#### [Task details]
Look below for the line containing "Task: Select 版の管理(R) menu entry" and the line containing "You are a computer-use agent. 551x980 pixels.", then set down both and every line between them exactly, without pictures.

#### [Material shown]
· · · ·

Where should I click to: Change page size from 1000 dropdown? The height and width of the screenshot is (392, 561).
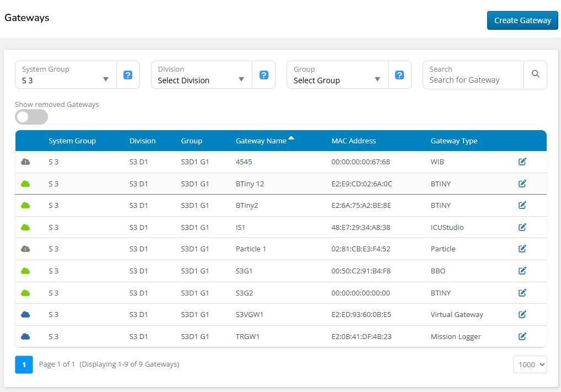point(530,364)
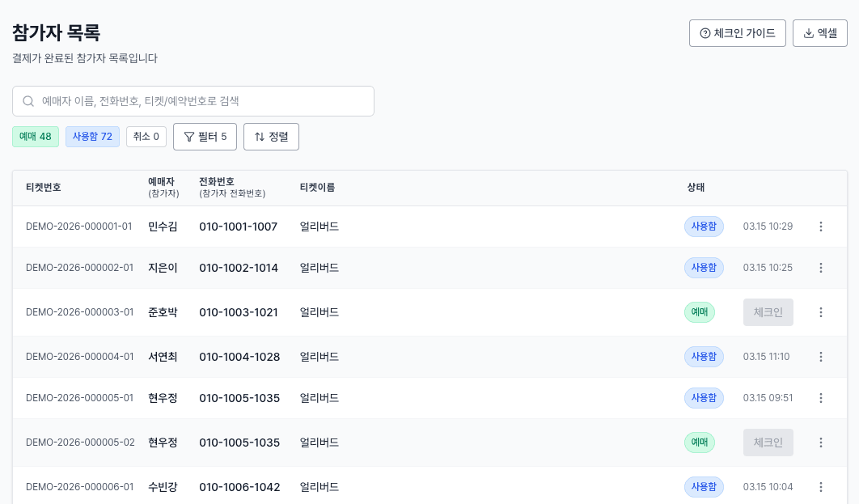Click the 사용함 status badge for 민수김
Image resolution: width=859 pixels, height=504 pixels.
tap(704, 227)
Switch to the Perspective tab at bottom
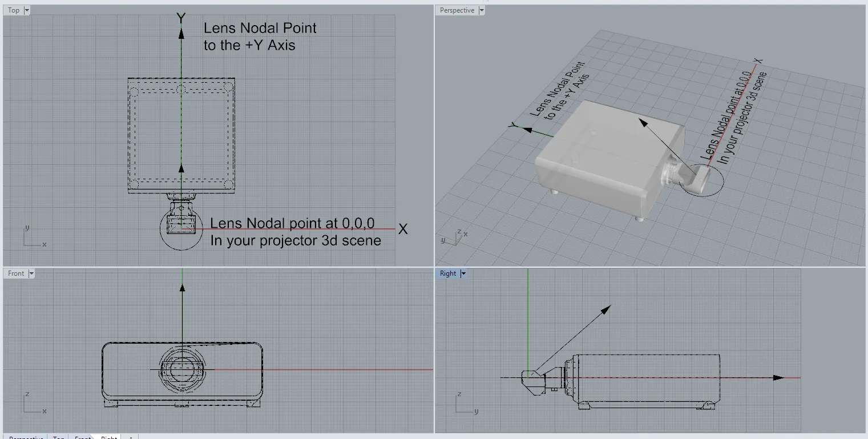868x439 pixels. pos(26,437)
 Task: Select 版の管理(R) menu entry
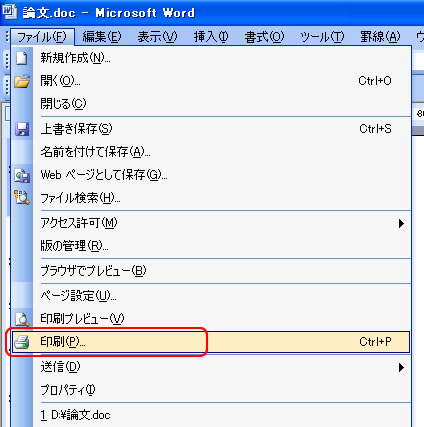pyautogui.click(x=74, y=246)
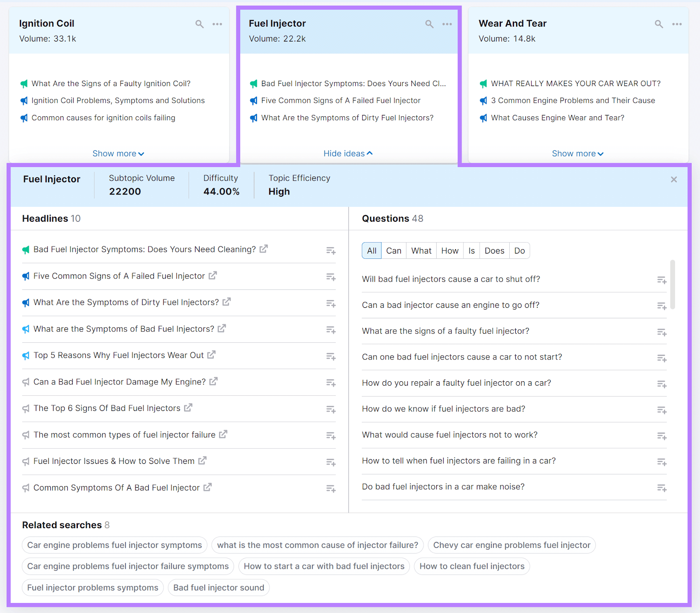The height and width of the screenshot is (613, 700).
Task: Add 'Five Common Signs' headline to favorites list
Action: pos(331,277)
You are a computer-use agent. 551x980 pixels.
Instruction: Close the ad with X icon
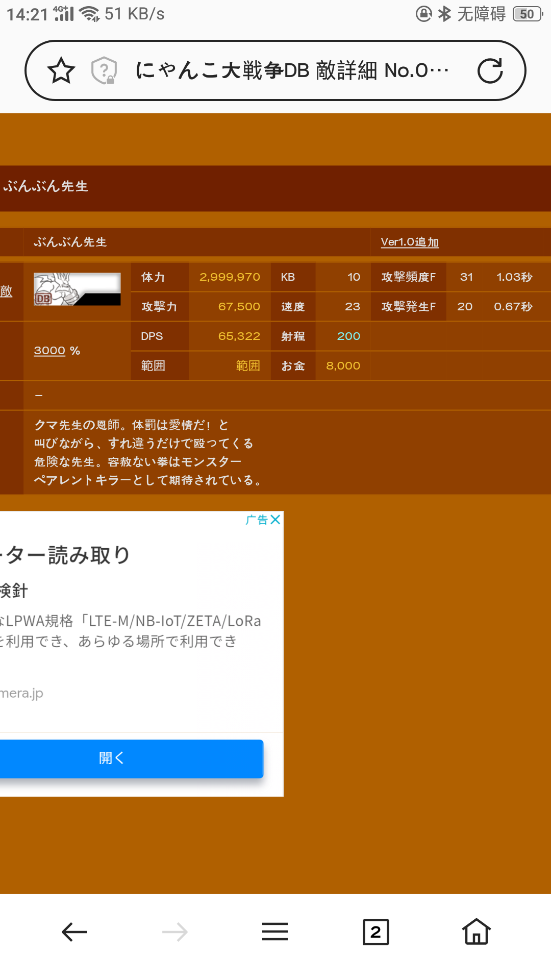[276, 520]

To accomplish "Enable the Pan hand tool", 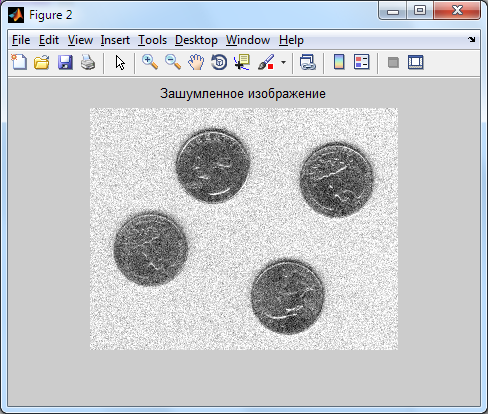I will pos(196,62).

· · · ·

#### [Result of this task]
 Task: Select 版の管理(R) menu entry
pyautogui.click(x=74, y=246)
The height and width of the screenshot is (613, 700).
Task: Add 'Five Common Signs' headline to favorites list
Action: pos(331,277)
You are a computer-use agent. 551x980 pixels.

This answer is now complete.